[Your goal] The answer should hold only the lines from the beginning of the material through the one with "75 (68, 2471)", reproduced exactly and without pictures.

[Data to examine]
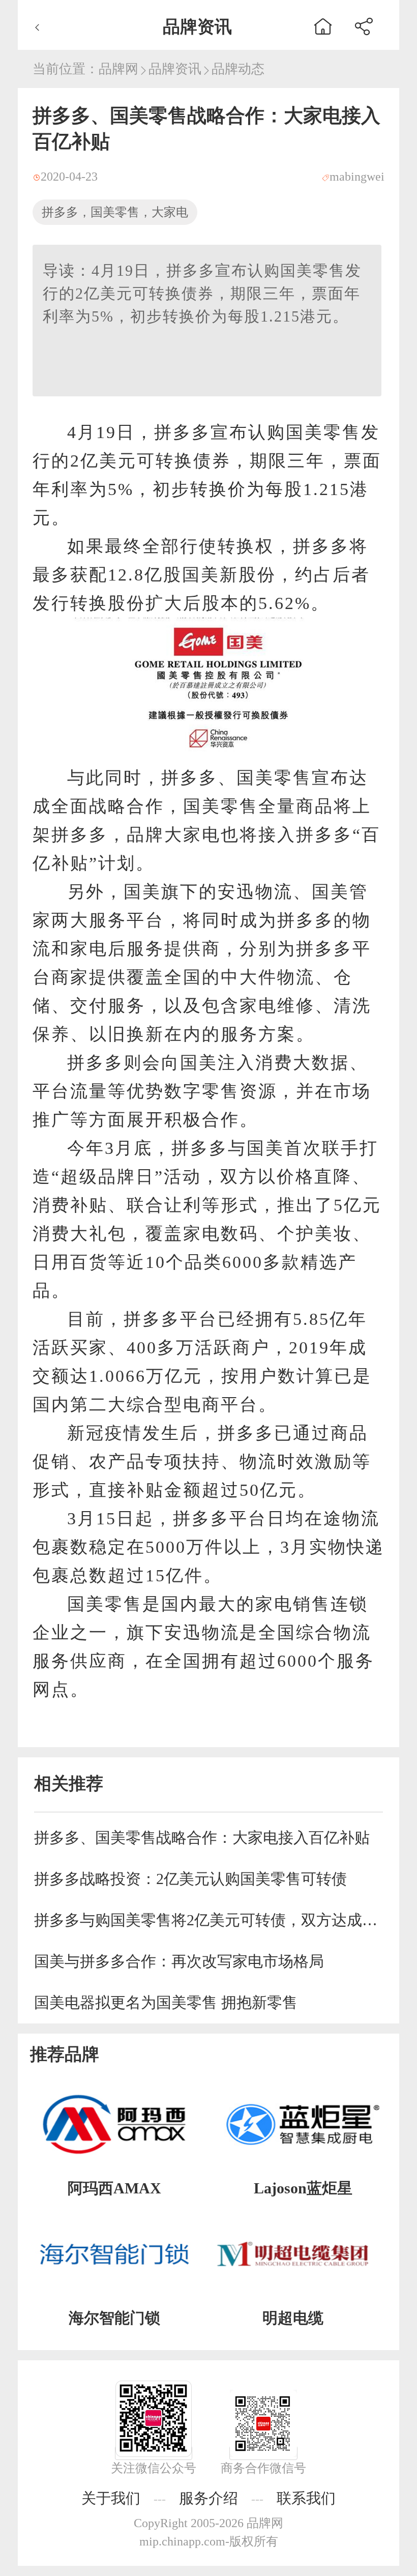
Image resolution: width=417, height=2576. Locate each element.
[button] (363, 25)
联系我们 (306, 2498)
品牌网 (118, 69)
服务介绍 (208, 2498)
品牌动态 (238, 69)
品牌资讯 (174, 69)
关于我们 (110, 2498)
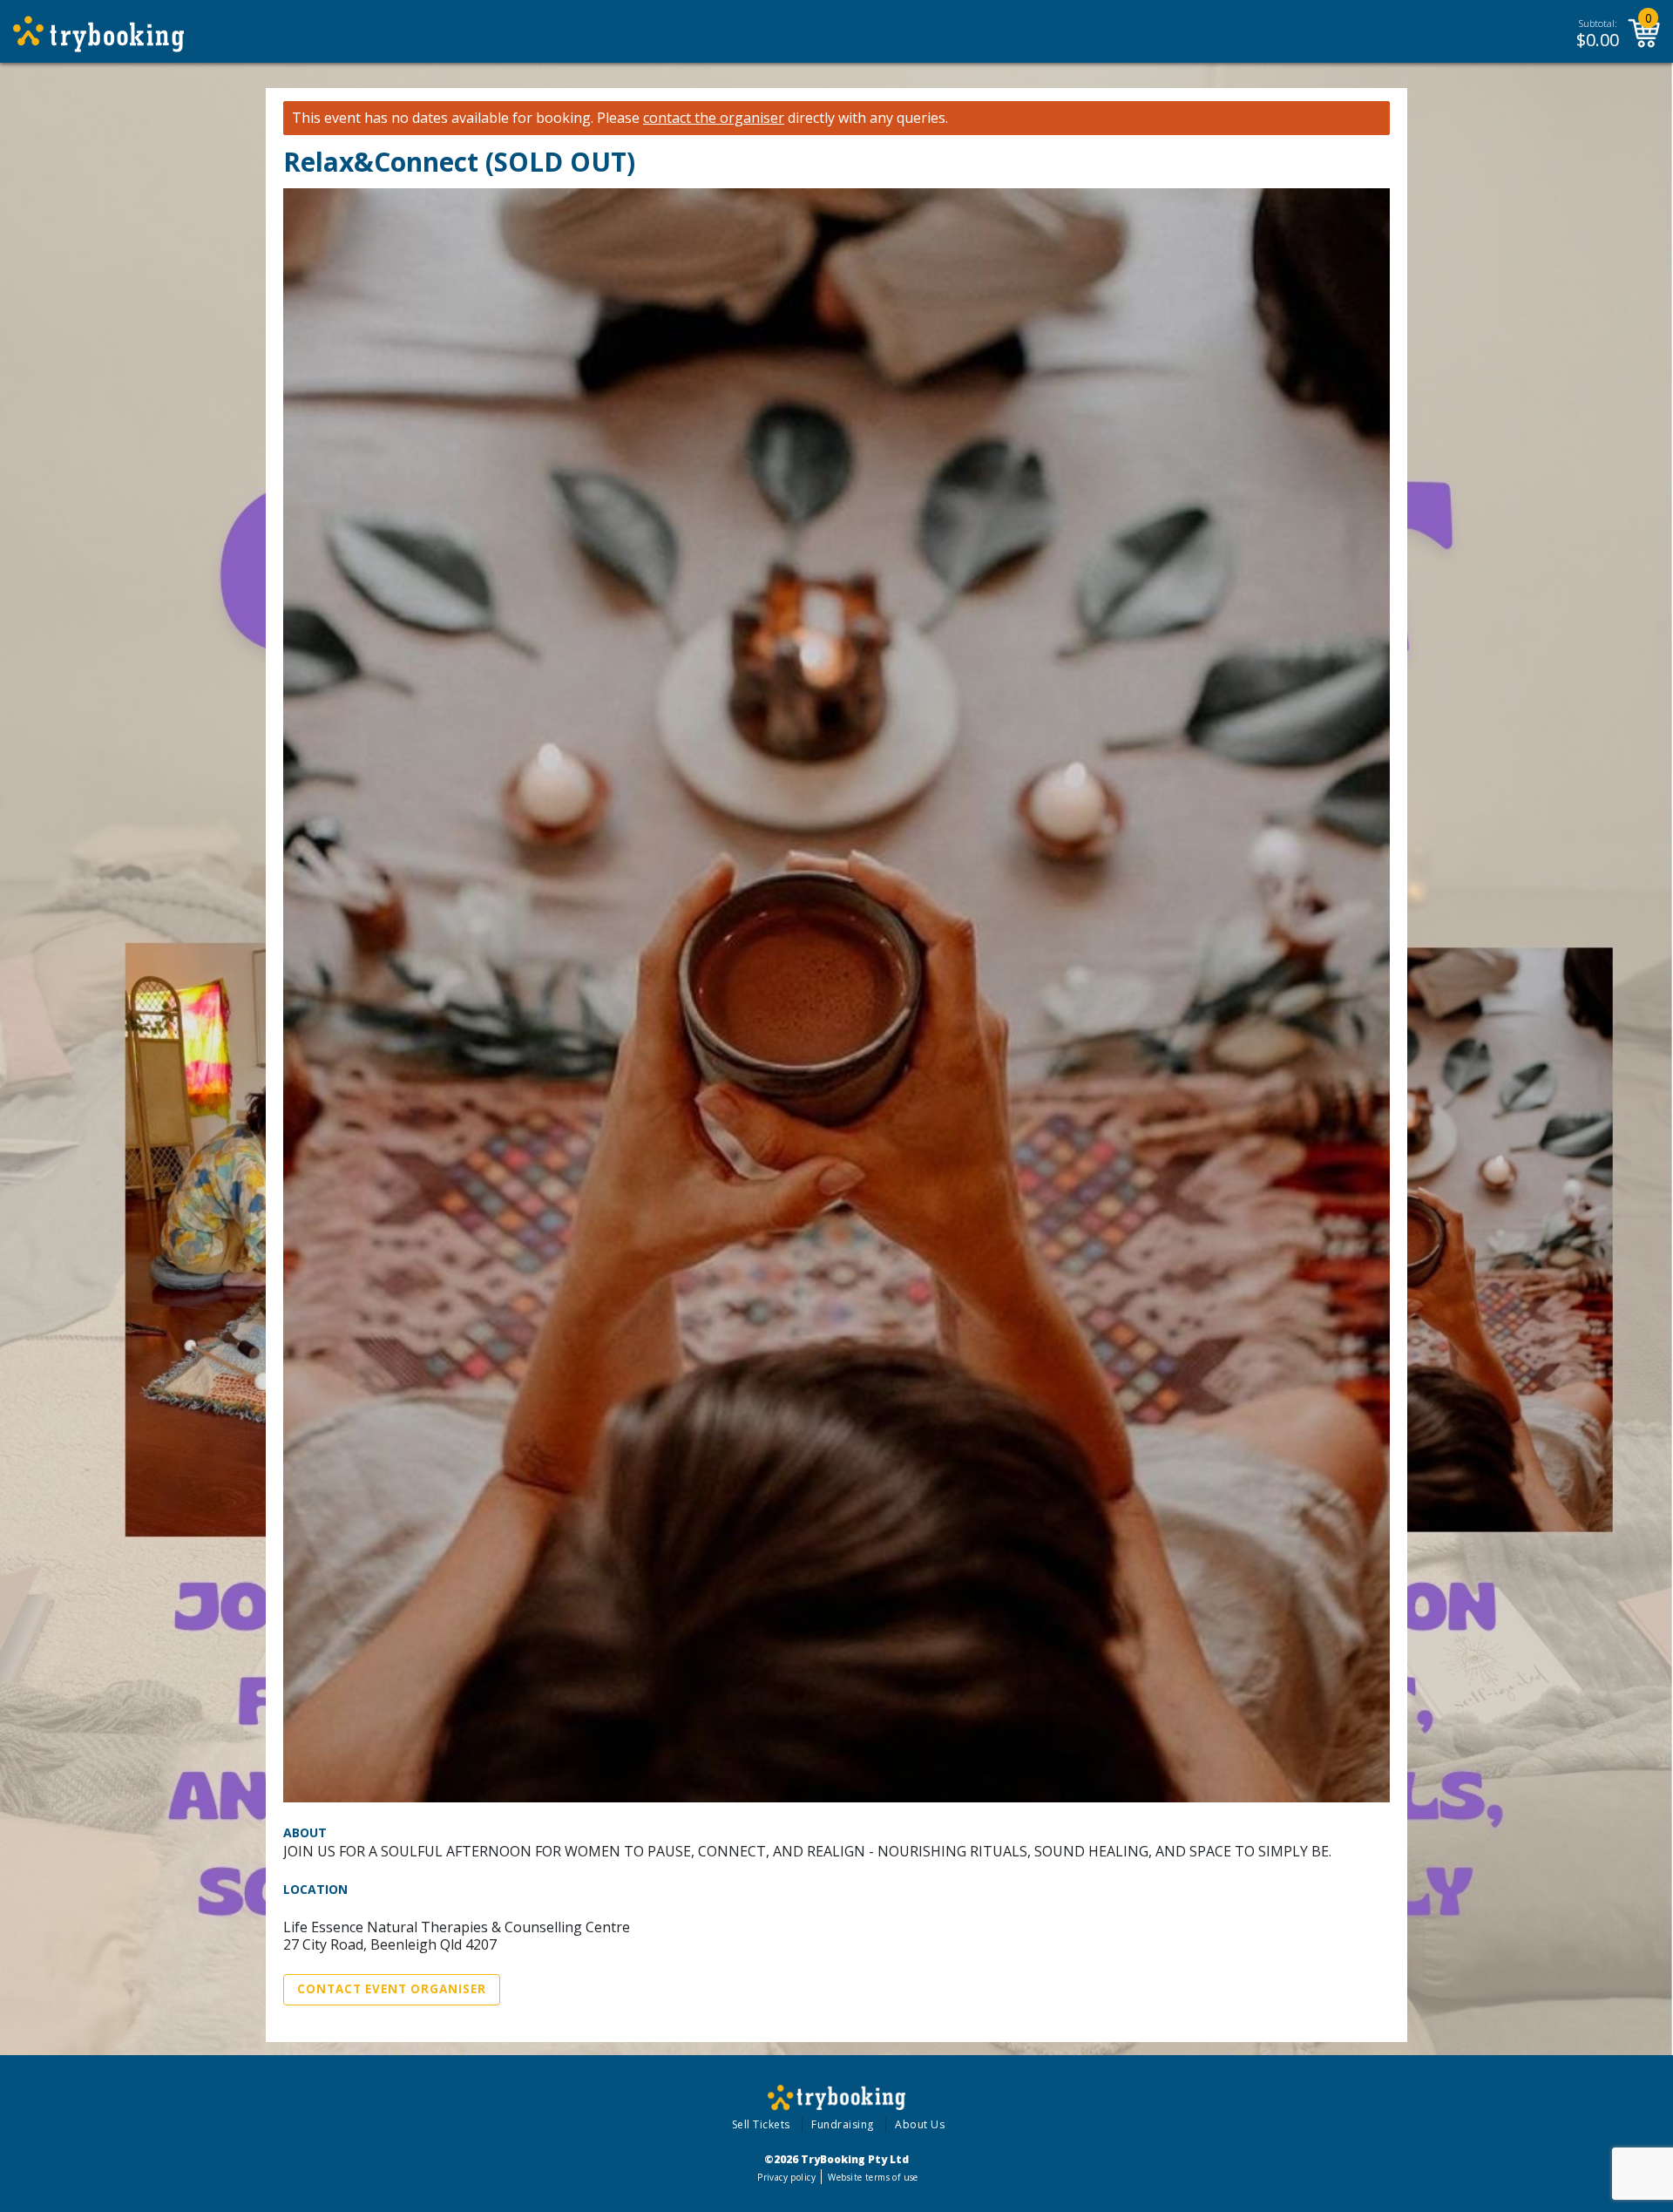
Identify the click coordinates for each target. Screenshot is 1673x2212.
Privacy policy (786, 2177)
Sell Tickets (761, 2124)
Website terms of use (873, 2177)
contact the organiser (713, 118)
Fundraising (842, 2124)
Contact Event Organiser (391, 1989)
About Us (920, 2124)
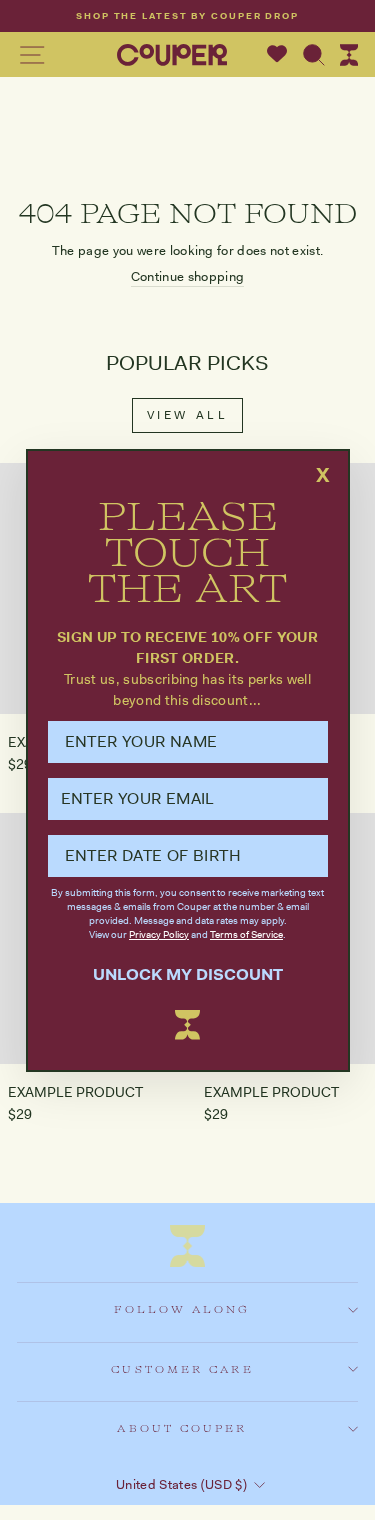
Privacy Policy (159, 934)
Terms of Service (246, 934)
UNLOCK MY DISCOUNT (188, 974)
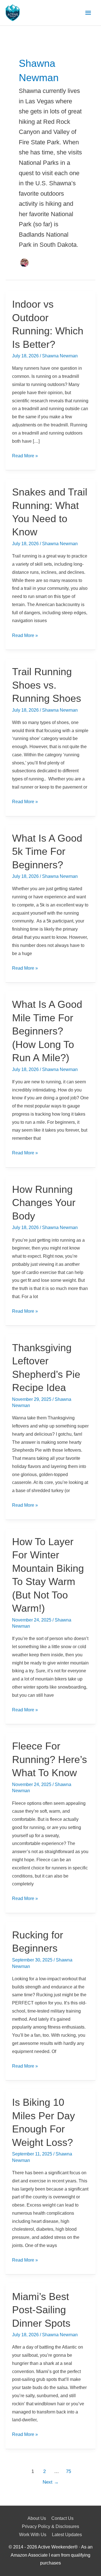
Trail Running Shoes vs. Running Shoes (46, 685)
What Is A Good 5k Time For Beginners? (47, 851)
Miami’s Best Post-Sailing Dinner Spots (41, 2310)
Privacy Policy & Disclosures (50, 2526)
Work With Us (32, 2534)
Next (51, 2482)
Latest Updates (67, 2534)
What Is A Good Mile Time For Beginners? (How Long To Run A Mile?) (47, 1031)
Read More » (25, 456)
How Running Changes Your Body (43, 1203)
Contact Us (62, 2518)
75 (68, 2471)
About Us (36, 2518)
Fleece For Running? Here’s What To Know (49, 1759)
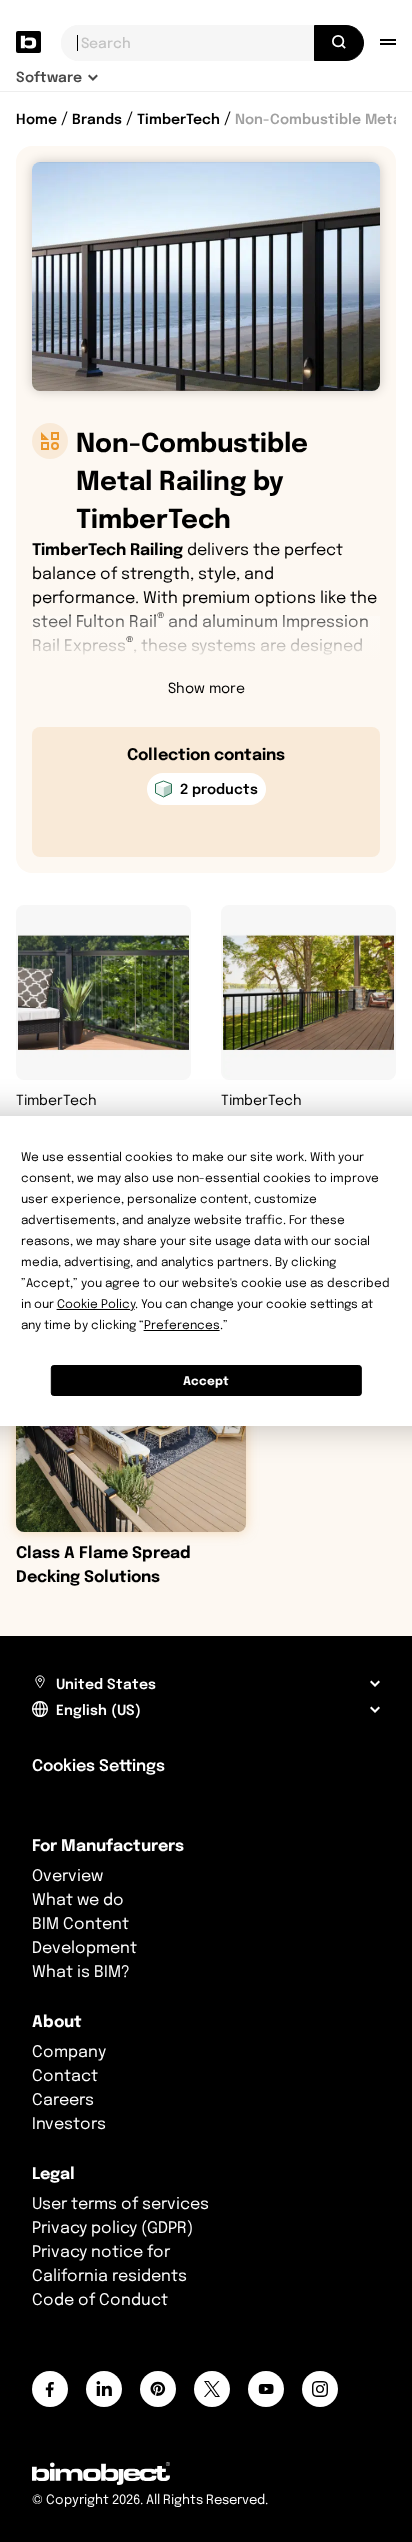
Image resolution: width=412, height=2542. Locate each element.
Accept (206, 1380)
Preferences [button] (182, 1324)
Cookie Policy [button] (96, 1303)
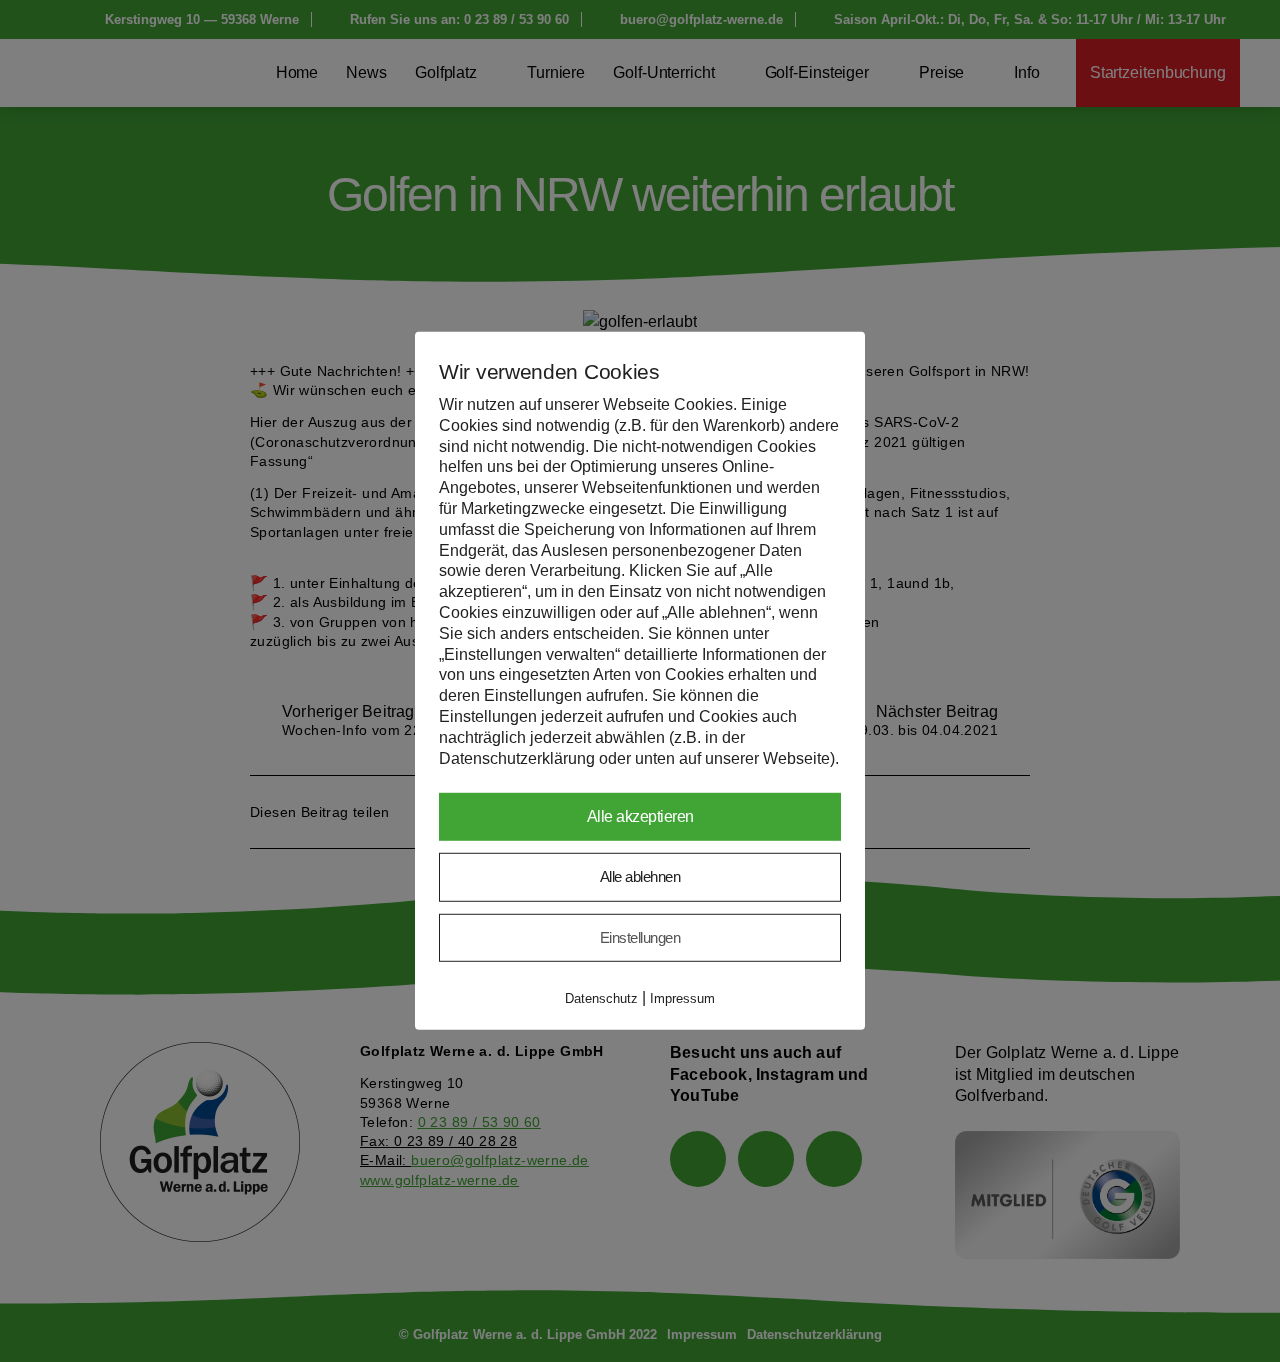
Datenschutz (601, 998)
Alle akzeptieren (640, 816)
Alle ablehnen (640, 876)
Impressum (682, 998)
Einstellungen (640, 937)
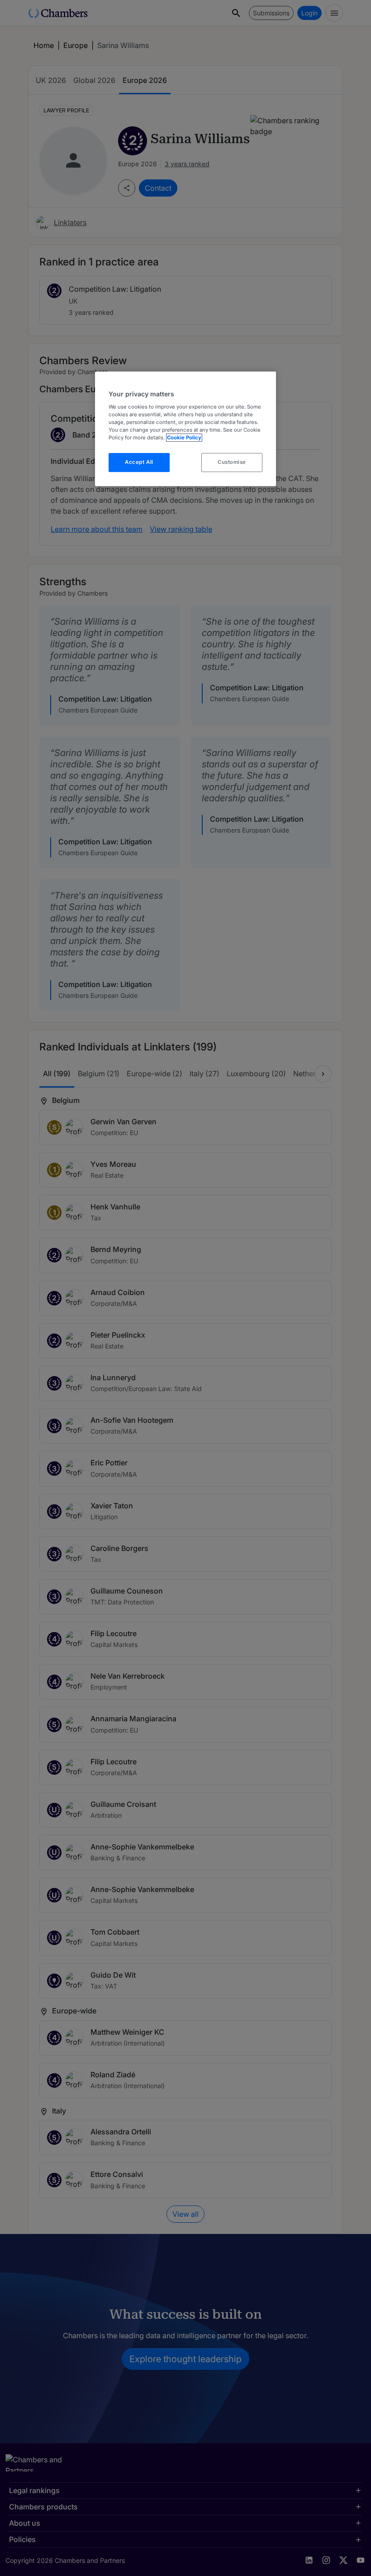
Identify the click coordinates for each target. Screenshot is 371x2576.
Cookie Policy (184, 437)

[Reply to the task]
Image resolution: width=417, height=2576. Locate each element.
[button] (363, 25)
联系我们 (306, 2498)
品牌网 (118, 69)
服务介绍 (208, 2498)
品牌动态 (238, 69)
品牌资讯 (174, 69)
关于我们 (110, 2498)
Identify the click coordinates for each target. Screenshot is 1673x2212.
Privacy policy (786, 2177)
Sell Tickets (761, 2124)
Website terms of use (873, 2177)
contact the organiser (713, 118)
Fundraising (842, 2124)
Contact Event Organiser (391, 1989)
About Us (920, 2124)
Privacy Policy (159, 934)
Terms of Service (246, 934)
UNLOCK MY DISCOUNT (188, 974)
Trail Running Shoes vs. Running Shoes (46, 685)
What Is A Good 5k Time For Beginners? (47, 851)
Miami’s Best Post-Sailing Dinner Spots (41, 2310)
Privacy Policy & Disclosures (50, 2526)
Work With Us (32, 2534)
Next (51, 2482)
Latest Updates (67, 2534)
What Is A Good Mile Time For Beginners? (How Long To Run A Mile?) (47, 1031)
Read More » (25, 456)
How Running Changes Your Body (43, 1203)
Contact Us (62, 2518)
75 (68, 2471)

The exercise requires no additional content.